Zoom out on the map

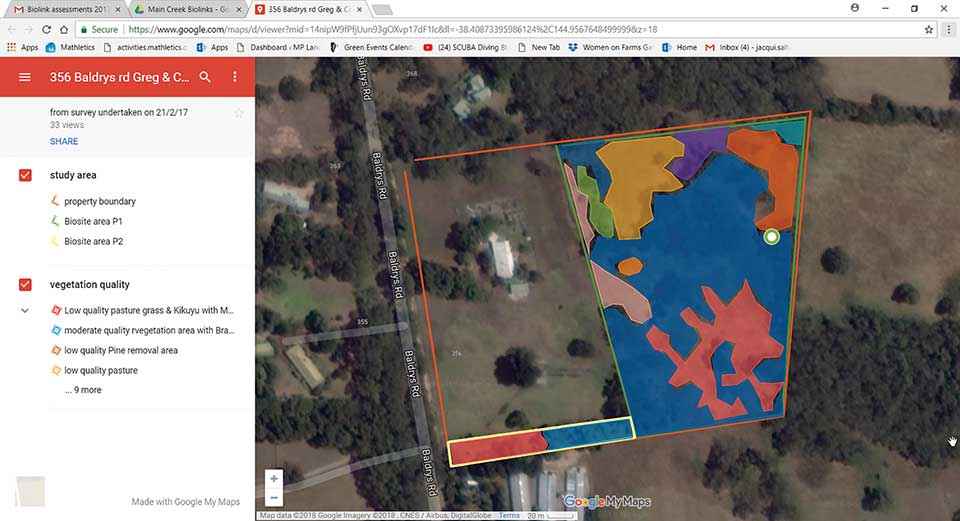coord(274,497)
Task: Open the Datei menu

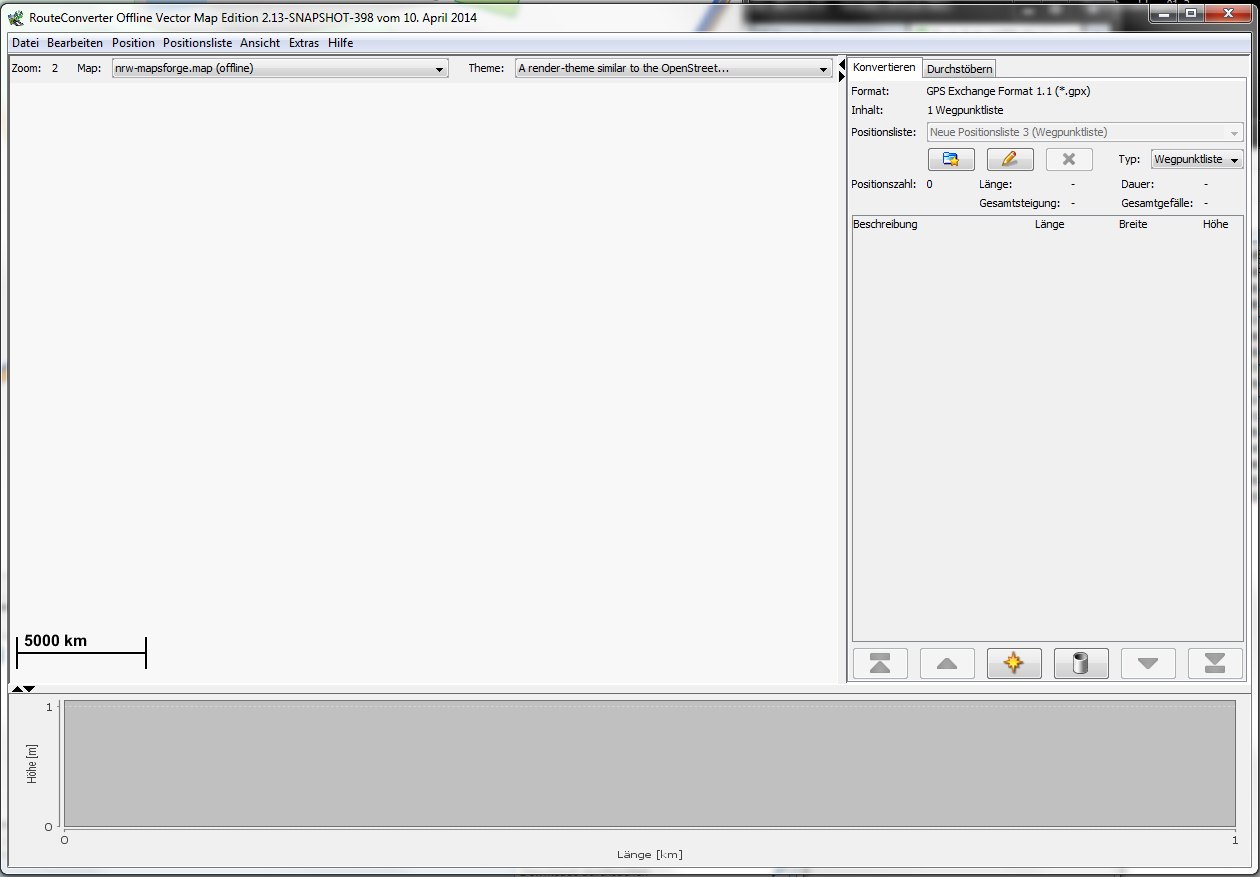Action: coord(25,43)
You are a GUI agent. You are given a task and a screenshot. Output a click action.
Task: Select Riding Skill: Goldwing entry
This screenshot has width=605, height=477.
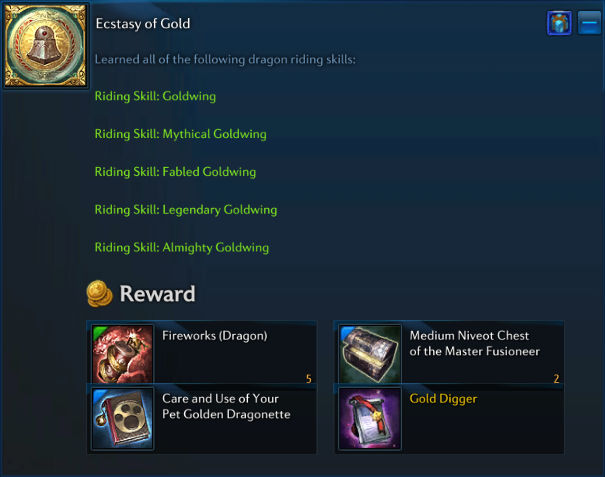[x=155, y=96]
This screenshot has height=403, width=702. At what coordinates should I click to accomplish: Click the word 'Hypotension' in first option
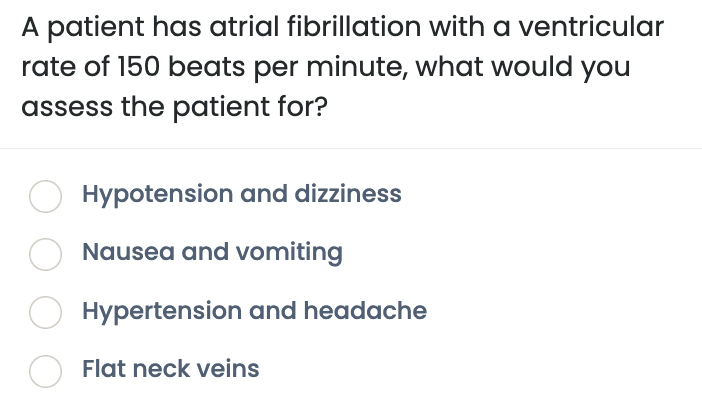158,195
══════════════════════════════
What the task asks -
Only what runs from the line holding "Task: Select Riding Skill: Goldwing entry" through the end of the entries above is to be given again, exactly, with every picture omitted.

Solution -
Task: Select Riding Skill: Goldwing entry
This screenshot has width=605, height=477.
[x=155, y=96]
This screenshot has height=403, width=702. At what coordinates should I click to accomplish: Click the word 'Hypotension' in first option
158,195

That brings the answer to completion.